Income Redistribution: Economic ‘stimulus’
Both sides gave up important demands. Republicans agreed to tax rebates of up to $1,000, even for families who don’t earn enough to pay income taxes to begin with. This is otherwise known as “income redistribution.” Democrats, on the other hand, gave up on extending unemployment benefits and food stamps—for now. As for the rebates, again The Post: “Under the deal, nearly everyone earning a paycheck would receive at least $300 from the Internal Revenue Service. Most workers would receive rebates of $600 each, or $1,200 per couple. Families with children would receive an additional payment of $300 per child.

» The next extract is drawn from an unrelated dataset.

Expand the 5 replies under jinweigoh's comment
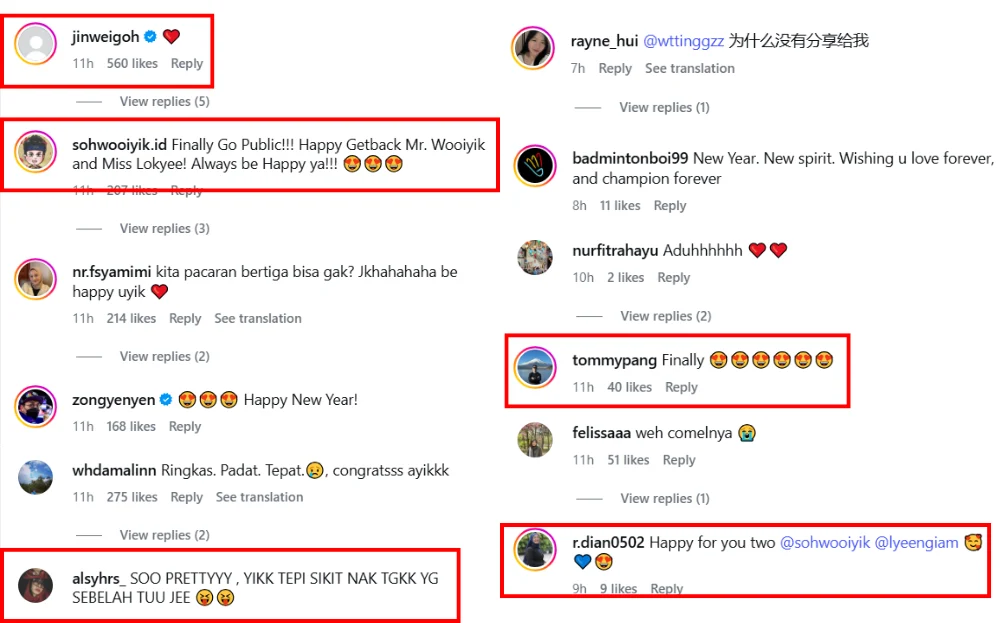The width and height of the screenshot is (1000, 623). pyautogui.click(x=164, y=101)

Workers who earned at least $3,000 last year—but not enough to pay income taxes—would be eligible for $300.”
As with past tax rebates, the idea behind the scheme is that returning this money to taxpayers will lead to a rush of consumer spending that will boost the economy. President Bush used this option in 2001, but there is little evidence that the $300-$600 payout actually was what turned the country around. In fact, it was the tax cuts that revived the economy after the 2001 recession, not the tax rebates, that ended up being put into savings and used to pay existing expenses. Rather than falling back on political parlor tricks that have never been proven to work, Congress should make the Bush tax cuts permanent. Lower taxes are what keep the economy growing, no matter how you crunch the numbers.